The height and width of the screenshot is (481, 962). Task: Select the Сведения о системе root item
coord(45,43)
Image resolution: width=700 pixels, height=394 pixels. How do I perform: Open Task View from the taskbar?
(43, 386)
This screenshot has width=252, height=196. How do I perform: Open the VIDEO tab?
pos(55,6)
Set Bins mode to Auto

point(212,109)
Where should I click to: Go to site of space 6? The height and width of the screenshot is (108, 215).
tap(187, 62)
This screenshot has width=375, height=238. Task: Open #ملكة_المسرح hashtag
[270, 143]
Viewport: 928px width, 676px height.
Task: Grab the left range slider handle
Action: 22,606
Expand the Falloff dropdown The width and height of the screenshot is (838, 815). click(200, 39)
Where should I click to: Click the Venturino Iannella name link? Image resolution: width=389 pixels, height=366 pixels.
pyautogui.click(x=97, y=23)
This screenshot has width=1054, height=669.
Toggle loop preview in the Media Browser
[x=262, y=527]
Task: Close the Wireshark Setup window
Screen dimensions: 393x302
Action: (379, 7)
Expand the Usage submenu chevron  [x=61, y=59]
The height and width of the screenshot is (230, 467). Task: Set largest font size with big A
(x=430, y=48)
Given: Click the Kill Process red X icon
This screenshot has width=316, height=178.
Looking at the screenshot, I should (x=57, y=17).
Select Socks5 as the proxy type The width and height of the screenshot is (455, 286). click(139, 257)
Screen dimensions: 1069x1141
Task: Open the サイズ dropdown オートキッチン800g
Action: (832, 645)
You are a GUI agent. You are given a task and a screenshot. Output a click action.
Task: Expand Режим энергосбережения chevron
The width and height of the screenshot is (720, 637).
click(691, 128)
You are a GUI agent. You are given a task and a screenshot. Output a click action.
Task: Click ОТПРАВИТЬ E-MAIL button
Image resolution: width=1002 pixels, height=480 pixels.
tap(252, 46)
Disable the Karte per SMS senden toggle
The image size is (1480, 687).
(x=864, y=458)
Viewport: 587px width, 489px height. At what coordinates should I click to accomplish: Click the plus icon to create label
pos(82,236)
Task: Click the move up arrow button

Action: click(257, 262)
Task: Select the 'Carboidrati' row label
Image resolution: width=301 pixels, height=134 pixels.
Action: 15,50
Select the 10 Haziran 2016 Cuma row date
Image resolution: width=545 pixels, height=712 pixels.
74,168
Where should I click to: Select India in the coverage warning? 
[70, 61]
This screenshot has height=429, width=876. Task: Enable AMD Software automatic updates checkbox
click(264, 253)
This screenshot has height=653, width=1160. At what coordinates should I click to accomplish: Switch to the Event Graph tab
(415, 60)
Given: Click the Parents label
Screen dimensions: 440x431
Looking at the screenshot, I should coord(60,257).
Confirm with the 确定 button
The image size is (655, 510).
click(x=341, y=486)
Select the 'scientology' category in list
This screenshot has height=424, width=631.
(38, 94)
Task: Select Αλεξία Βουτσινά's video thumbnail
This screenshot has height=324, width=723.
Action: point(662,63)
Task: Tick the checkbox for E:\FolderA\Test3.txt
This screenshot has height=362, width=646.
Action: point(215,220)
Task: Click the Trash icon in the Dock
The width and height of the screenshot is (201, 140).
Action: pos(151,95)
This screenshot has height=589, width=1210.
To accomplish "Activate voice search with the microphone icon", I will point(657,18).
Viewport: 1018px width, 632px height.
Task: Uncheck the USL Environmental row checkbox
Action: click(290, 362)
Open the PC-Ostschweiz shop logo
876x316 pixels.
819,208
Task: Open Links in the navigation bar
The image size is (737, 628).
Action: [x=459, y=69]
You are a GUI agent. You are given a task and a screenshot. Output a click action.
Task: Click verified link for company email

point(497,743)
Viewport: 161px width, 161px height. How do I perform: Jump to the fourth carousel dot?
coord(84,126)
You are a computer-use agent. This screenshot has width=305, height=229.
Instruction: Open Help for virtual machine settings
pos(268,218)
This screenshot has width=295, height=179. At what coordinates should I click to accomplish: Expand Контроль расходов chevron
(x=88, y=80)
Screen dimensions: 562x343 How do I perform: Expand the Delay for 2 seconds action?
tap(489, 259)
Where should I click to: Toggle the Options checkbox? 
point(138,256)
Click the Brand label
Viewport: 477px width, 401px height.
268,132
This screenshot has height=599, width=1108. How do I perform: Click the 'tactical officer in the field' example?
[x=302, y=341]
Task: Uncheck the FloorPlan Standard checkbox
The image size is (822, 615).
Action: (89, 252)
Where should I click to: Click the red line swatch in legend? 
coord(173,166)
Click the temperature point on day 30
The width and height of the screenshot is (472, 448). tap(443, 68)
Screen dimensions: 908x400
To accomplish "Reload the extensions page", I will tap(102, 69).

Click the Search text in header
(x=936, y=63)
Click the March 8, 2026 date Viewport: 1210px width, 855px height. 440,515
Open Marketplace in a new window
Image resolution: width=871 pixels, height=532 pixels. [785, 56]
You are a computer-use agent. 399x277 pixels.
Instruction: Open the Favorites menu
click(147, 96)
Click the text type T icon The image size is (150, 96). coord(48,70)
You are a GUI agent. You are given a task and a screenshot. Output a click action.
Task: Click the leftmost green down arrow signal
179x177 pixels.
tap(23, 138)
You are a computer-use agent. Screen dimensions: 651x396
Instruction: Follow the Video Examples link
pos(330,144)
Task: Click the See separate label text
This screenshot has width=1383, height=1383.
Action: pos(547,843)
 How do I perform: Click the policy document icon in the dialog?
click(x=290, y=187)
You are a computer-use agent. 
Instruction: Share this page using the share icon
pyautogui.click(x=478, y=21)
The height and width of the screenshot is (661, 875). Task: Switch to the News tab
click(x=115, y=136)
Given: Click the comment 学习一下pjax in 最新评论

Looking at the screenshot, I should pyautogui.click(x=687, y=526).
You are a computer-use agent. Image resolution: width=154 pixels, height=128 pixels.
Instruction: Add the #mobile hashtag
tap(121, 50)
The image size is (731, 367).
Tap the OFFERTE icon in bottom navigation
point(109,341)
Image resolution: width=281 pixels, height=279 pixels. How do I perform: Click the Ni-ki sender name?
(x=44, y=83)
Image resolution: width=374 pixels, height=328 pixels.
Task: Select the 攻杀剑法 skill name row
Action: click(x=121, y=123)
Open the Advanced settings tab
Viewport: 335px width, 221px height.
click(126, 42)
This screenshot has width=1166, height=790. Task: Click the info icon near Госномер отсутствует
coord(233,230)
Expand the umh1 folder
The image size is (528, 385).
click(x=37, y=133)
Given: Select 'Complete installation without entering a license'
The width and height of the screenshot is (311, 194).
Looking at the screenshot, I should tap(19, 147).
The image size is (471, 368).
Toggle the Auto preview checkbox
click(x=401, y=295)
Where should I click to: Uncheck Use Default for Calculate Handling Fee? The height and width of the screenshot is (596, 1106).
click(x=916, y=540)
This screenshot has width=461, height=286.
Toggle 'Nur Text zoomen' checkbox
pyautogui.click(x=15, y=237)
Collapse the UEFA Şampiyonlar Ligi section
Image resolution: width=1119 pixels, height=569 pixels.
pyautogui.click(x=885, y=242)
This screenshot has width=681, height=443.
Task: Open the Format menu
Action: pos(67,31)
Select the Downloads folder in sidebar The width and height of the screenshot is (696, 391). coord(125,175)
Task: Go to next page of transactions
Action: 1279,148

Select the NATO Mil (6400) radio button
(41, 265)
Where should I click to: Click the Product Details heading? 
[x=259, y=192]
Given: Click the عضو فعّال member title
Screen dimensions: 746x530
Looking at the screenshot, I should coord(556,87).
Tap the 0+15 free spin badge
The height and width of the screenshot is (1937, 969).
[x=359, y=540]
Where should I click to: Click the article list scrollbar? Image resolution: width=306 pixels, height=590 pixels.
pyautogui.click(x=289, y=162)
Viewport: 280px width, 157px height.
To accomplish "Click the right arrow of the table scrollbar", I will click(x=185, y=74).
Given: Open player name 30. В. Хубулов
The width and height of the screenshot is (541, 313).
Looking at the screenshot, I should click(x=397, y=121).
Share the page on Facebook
======
• Your goal:
Reply with the number of lines in the entries that hold the word "computer", and add no other words.

• Task solution:
5